He spent his youth in Newark, New Jersey. His father, trying to discourage his obvious art talent, gave him at age 14 a grocery store to run. But in 1841, at age 16, George left for New York and worked for a map engraver. Impatient with supervision, he started to paint alone and exhibited with the National Academy in 1844. He studied briefly in Brooklyn with Regis Gignoux,a French academic painter, and then went to Europe, something he continued to do often including two trips to Italy and France in the 1850s that much influenced his work.
In 1868, he was elected to the National Academy of Design in New York, and in 1891, was in Northern California where he shared a studio with William Keith and painted with him in Yosemite and Monterey. He and Keith also shared a comm itment to the philosophy of Swedenborg.

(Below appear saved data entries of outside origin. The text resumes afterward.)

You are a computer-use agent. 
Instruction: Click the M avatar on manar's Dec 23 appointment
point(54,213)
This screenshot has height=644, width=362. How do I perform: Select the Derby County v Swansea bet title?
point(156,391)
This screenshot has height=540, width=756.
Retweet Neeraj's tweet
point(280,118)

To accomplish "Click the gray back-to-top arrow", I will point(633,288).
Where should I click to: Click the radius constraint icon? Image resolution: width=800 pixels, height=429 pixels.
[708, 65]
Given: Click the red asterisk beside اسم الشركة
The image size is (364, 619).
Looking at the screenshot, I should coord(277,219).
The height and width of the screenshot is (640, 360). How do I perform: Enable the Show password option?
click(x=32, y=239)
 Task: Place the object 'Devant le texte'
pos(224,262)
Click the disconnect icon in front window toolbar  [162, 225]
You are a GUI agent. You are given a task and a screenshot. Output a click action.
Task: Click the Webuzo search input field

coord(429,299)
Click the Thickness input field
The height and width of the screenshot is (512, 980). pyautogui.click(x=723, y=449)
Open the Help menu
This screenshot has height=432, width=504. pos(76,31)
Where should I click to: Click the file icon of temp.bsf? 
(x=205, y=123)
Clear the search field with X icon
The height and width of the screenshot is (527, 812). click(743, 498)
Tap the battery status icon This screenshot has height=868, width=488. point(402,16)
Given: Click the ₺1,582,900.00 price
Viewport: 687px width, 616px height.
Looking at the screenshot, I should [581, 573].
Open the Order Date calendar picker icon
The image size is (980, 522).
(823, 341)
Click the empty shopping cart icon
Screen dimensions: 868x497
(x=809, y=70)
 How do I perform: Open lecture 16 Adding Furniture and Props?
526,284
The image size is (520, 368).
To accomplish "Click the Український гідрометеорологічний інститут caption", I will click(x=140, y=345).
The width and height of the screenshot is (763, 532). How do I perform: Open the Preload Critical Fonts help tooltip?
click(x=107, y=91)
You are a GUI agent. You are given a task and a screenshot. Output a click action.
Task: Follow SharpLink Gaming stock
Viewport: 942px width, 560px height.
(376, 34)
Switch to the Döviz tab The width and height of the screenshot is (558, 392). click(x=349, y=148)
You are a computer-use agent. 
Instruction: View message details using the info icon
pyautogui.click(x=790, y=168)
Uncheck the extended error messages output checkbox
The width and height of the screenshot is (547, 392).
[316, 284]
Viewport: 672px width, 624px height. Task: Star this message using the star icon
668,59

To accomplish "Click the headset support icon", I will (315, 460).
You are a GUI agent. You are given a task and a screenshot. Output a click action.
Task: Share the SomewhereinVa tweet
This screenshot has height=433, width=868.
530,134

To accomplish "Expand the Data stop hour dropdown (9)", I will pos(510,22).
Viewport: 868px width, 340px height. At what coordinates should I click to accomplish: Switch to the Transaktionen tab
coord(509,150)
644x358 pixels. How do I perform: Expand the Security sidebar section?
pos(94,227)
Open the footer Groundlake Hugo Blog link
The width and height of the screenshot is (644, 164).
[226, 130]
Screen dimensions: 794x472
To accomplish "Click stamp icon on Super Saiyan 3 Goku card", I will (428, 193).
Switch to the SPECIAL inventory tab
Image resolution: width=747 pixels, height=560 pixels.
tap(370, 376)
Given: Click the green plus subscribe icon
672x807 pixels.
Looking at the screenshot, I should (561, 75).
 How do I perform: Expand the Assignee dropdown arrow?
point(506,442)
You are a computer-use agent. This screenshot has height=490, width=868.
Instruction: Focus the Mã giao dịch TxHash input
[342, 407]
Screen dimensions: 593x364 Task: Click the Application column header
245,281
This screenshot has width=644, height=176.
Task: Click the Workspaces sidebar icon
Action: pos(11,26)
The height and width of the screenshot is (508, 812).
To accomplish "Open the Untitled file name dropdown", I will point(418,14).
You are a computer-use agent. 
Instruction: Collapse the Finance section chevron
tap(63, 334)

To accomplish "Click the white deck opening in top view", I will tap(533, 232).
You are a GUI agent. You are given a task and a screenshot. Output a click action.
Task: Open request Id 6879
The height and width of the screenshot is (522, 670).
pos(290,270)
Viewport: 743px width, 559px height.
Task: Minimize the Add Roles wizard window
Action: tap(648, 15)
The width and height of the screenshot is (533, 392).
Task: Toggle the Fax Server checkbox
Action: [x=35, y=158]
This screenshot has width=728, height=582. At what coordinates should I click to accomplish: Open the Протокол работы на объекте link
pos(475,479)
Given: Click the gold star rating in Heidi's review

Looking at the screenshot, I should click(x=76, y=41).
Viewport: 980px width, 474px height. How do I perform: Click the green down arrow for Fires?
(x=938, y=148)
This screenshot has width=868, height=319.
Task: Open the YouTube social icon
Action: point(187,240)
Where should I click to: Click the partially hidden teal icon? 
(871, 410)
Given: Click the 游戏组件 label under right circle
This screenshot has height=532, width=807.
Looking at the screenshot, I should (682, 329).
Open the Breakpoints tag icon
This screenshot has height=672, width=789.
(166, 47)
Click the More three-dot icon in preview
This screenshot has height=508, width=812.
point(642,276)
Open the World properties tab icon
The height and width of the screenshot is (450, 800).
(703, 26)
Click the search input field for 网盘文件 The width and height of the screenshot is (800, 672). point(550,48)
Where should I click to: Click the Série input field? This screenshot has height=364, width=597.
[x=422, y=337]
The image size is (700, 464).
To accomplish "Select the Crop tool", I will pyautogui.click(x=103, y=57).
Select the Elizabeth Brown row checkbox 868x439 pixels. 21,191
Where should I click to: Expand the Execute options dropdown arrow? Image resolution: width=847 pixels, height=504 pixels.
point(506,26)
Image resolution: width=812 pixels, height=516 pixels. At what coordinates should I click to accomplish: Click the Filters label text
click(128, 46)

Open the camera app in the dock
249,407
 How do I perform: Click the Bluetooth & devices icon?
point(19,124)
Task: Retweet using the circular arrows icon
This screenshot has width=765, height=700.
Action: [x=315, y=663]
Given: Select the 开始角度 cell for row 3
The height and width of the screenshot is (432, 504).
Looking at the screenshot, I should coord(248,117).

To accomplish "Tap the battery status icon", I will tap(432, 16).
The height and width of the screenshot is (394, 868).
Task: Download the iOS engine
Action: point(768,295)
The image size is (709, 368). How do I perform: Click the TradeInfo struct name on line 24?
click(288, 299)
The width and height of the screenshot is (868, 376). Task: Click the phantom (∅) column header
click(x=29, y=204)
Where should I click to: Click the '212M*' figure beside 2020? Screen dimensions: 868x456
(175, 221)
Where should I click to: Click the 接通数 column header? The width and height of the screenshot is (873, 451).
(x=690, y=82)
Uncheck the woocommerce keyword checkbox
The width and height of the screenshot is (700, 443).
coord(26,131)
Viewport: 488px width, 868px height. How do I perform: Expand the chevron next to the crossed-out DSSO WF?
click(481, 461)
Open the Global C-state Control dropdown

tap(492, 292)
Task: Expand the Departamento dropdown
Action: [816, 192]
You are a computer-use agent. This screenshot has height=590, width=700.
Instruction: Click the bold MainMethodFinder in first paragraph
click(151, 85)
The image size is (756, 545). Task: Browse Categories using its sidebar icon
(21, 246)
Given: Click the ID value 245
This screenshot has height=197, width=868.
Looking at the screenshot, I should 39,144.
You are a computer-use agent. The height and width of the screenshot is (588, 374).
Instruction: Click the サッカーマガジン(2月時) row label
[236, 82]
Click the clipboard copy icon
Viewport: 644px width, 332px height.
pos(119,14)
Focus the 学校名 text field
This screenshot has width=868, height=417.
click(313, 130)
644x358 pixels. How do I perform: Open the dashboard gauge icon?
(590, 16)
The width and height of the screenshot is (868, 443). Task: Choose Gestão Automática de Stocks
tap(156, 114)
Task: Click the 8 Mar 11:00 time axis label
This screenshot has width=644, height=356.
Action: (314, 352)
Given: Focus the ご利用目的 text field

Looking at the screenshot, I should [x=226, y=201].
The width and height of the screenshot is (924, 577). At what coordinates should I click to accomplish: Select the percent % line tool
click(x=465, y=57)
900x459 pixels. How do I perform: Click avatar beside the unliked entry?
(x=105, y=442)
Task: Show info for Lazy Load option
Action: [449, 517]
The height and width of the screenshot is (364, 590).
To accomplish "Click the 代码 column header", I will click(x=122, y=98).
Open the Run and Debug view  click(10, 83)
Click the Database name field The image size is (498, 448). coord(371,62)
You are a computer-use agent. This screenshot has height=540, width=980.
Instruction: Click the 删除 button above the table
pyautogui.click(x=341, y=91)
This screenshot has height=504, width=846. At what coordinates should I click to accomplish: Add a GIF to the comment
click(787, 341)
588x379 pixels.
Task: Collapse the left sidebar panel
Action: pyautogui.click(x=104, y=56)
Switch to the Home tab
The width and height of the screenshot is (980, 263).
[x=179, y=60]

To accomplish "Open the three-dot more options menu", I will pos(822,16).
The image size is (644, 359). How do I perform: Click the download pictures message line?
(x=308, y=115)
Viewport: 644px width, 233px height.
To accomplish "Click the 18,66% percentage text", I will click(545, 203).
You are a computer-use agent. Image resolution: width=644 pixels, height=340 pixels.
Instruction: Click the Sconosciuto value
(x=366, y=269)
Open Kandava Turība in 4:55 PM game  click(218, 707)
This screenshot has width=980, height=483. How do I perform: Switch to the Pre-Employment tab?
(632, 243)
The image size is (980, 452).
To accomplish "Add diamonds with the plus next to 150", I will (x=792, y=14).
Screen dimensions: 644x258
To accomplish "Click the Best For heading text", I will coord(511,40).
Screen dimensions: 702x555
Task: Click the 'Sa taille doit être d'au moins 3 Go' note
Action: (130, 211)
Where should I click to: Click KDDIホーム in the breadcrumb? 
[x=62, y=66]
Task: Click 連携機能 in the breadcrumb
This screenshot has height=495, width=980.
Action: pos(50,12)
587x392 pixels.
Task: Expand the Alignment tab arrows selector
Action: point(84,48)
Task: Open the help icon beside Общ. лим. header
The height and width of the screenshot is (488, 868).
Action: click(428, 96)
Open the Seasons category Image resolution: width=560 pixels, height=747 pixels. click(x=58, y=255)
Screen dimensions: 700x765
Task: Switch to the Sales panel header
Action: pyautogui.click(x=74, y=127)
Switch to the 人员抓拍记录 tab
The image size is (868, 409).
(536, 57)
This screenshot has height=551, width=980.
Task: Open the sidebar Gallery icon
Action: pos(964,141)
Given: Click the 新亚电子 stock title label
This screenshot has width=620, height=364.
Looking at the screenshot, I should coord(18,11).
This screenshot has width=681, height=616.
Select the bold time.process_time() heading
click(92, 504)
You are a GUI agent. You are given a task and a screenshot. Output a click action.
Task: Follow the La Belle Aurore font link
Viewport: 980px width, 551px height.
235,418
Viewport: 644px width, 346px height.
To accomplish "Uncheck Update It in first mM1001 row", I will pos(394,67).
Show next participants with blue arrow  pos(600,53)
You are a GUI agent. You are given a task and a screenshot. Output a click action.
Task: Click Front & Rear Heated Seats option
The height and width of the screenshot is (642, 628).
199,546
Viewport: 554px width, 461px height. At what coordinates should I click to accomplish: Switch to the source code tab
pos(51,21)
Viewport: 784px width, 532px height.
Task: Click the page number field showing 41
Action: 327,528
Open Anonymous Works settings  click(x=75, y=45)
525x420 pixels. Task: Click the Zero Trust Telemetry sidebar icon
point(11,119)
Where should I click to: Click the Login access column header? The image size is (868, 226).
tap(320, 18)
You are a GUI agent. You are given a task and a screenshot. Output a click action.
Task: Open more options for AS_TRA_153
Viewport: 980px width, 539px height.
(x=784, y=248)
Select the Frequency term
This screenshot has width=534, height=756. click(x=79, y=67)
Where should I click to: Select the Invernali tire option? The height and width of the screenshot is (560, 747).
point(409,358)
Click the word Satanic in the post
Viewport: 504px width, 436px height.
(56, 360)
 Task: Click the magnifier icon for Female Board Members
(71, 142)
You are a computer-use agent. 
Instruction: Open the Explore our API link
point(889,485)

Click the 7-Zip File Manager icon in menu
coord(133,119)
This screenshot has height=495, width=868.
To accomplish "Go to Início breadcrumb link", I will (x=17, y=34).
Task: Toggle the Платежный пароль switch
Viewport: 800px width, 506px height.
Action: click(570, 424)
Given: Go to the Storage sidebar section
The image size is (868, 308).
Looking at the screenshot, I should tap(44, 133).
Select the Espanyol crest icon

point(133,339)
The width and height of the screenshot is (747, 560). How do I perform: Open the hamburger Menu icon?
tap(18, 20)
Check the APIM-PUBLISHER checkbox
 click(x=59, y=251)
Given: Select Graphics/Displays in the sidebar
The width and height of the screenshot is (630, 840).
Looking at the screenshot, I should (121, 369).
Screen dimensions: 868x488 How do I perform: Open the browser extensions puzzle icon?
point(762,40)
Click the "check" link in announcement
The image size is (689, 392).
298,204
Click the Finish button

In 1892 and 1893, Inness and his wife traveled in Florida where he painted numerous landscapes.
His painting technique was elaborate. He swiftly stained the surfaces of his canvases, and then sketched on them with charcoal and umber, a process that sometimes took more than a week. He used opaque paint to bring out light and texture and then used glaze to tone it down. The overall result were landscapes that combined tonalism and luminism, great contrast of light and dark.
Much of his life he was poor, and he also had chronic bouts of epilepsy, but in the later part of his life and posthumously, he earned a reputation as one of America’s most talented painters.